The book is an excellent and indispensable read for historians of religion, ancient historians and scholars of Christ religion. It is almost flawless (errors on pp. 40, 75, 138, 266, and, regrettably, a remarkably sparse index of subjects), but it also has its moot points, arguments of a controversial nature, and things that need more elaboration to appear convincing. Two problems in particular come to mind. As I read, I had a growing unease about a tautological conclusion of circularity: If A → B, then B → A, implying that urbanisation is religion, therefore religion is urbanisation. In other words, I lack a clearer theoretically underpinned understanding of the causal relationship between the two key elements. This is partly related to my second question, which has to do with the book’s overall definition of religion (based on Rüpke’s understanding of the category) and its failure to pay attention to what Paul Veyne spoke of as balkanisation (1983, 67) and what I prefer to call – in the vein of Wittgenstein – the contextual triggering of ‘religious’ representations. Yes, superhuman agents are semiotically invoked and subscribed to, but this does not make them communicatively “observable”, as Urciuoli and Rüpke contend, beyond pertinent cultural framing. Undoubtedly, these are big and inescapable questions that Urciuoli’s excellent book raises. I look forward to future discussions with him. For now, I highly recommend his book.
Bibliography
Jensen, Jeppe Sinding, “Conceptual Models in the Study of Religion,” Peter B. Clarke (ed.), The Oxford Handbook of the Sociology of Religion, Oxford: Oxford University Press 2011, 245-262.
Kotrosits, Maia, Theory, History, and the Study of Religion in Late Antiquity: Speculative Worlds, Cambridge: Cambridge University Press 2023.

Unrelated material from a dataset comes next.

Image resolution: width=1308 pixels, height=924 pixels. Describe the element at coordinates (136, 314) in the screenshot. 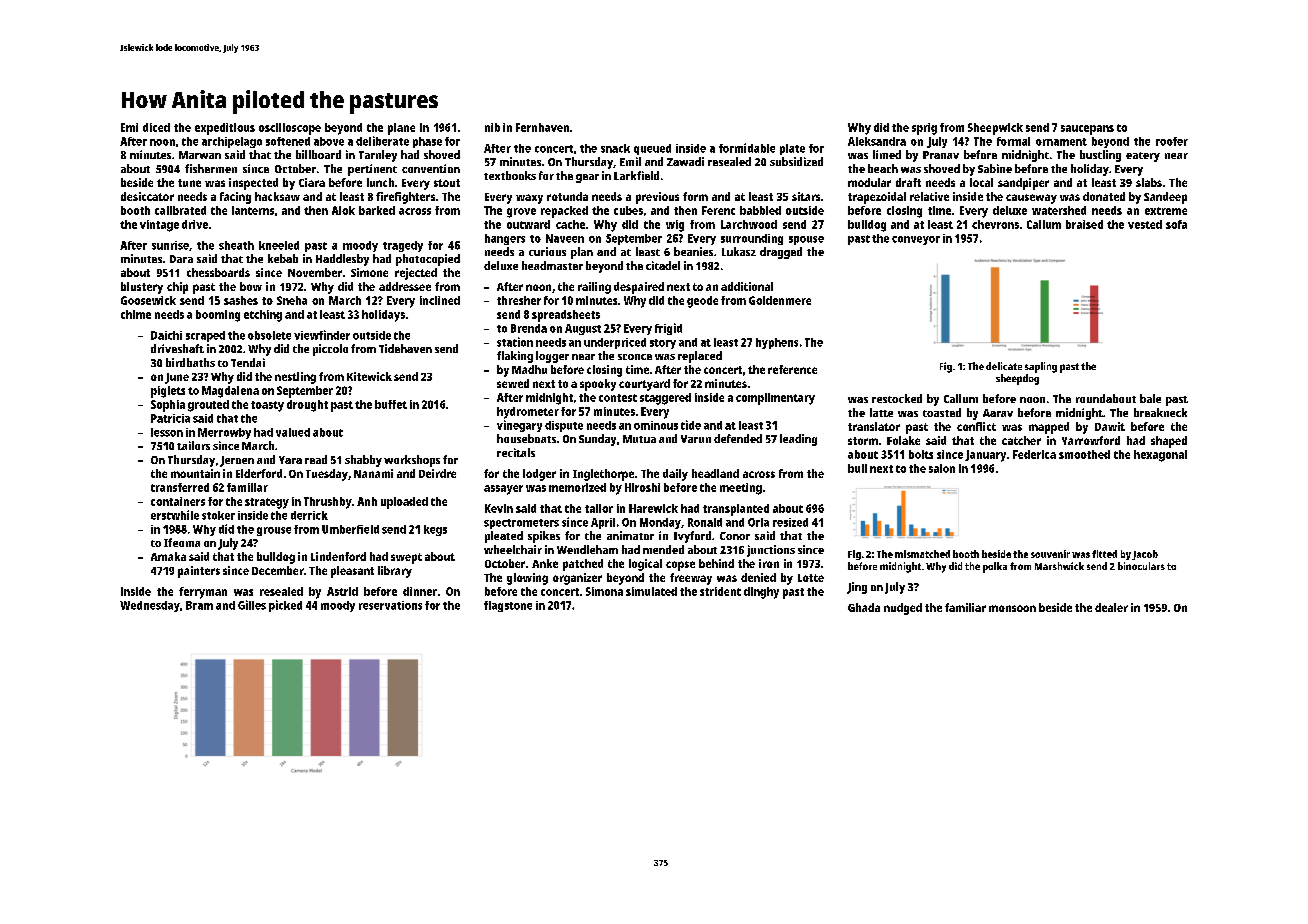

I see `chime` at that location.
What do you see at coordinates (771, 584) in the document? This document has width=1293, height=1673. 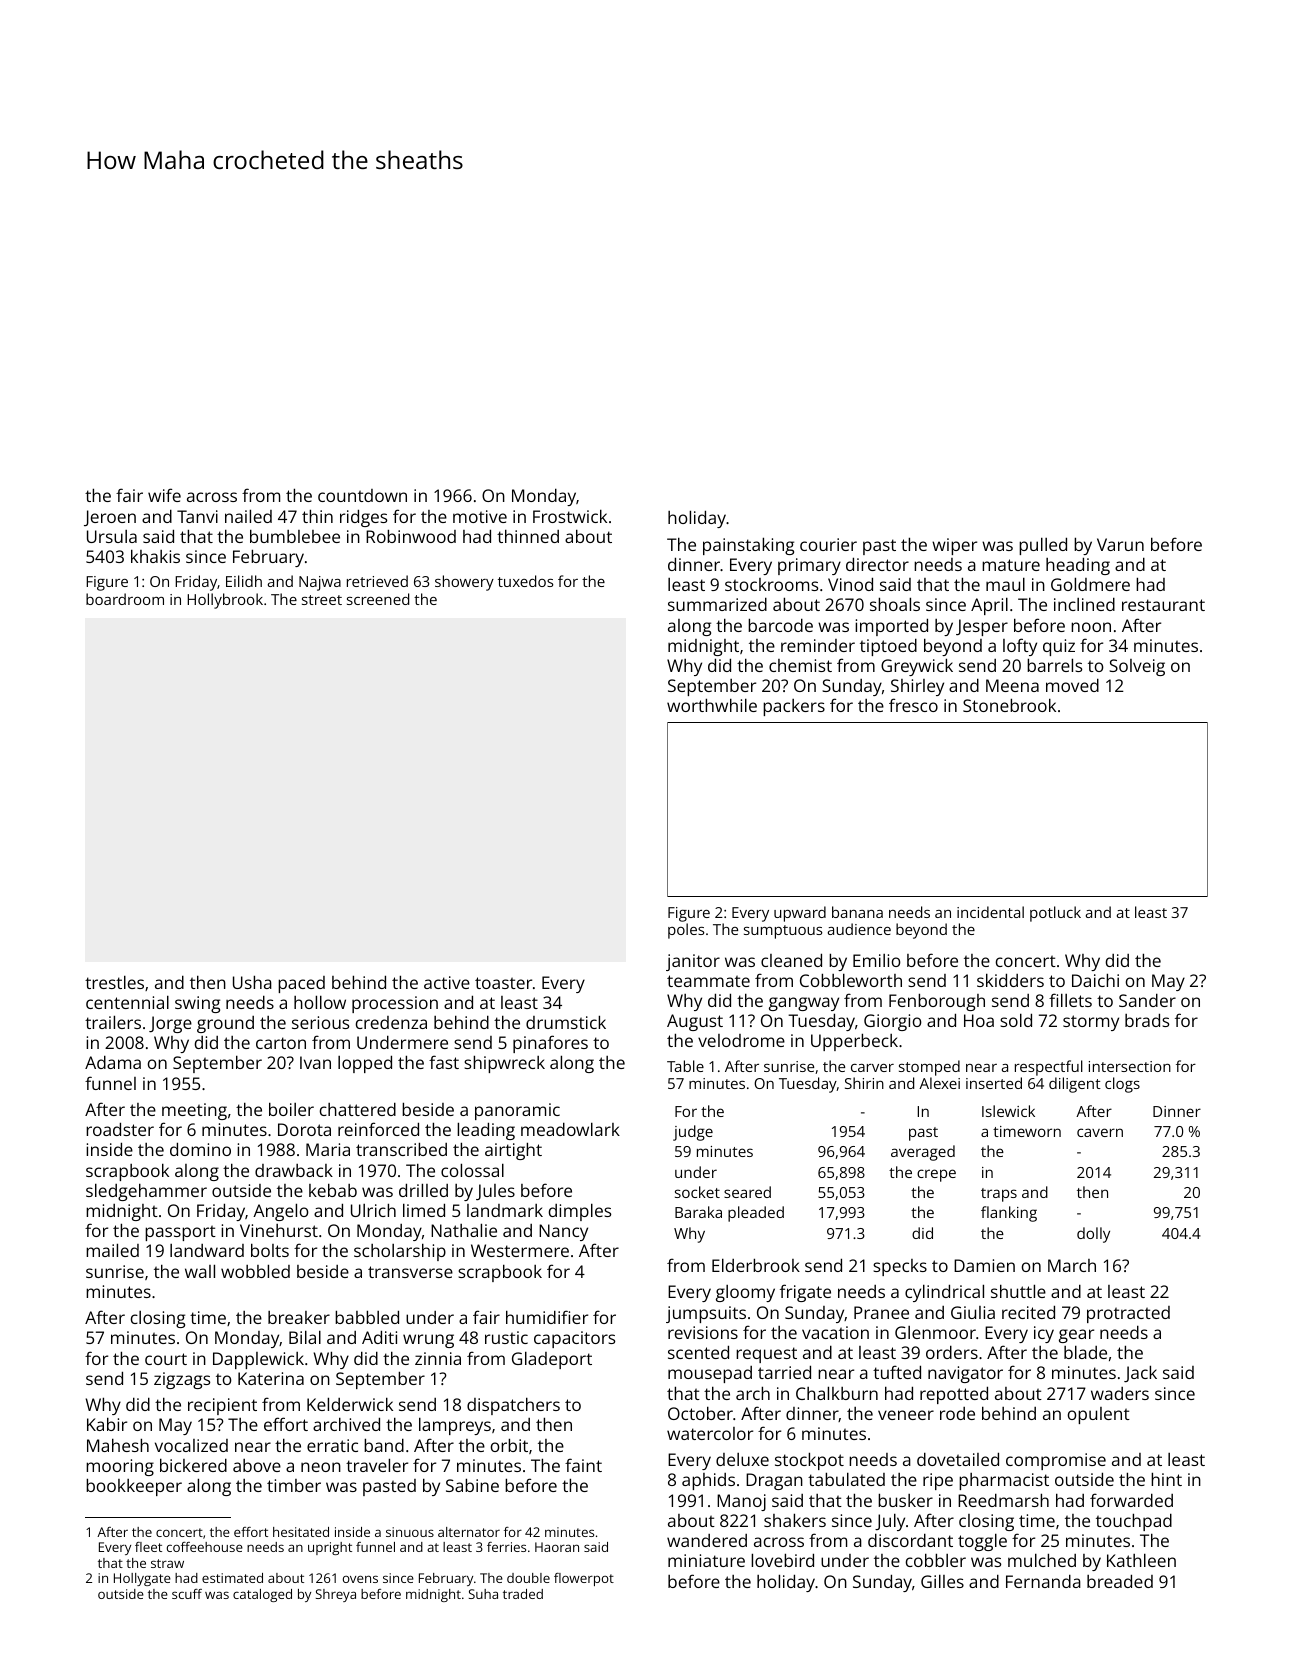 I see `stockrooms` at bounding box center [771, 584].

Petersen, Anders Klostergaard, “Valentinus as the First Church Father: Philosophy and Religion in the Gospel of Truth,” in Jesus Traditions and Christian Philosophical Discourse in the Second Century, edited by Jason Wendel and Nicholas List. Cambridge: Cambridge University Press 2025 (forthcoming).
Veyne, Paul, Les Grecs ont-ils cru à leurs mythes? Paris: Des Travaux/Seuil 1983.
Notes
[1] My reason for preferring early or formative Christ religion to early Christianity is twofold. First, I want to emphasise the estranged, alternate, and past nature of Christ religion by distinguishing it from what I call Christianess (covering the period from about 600-1200) and Christianity (denoting the period from about 1200 to the present). Second, by naming the category in this way, I want to allow it to appear as part of the overall genus of past Judaic religion. I use similar arguments for the typology I advocate for ‘Judaism’, which I also divide into a number of nominally distinct entities (see for instance Petersen 2025).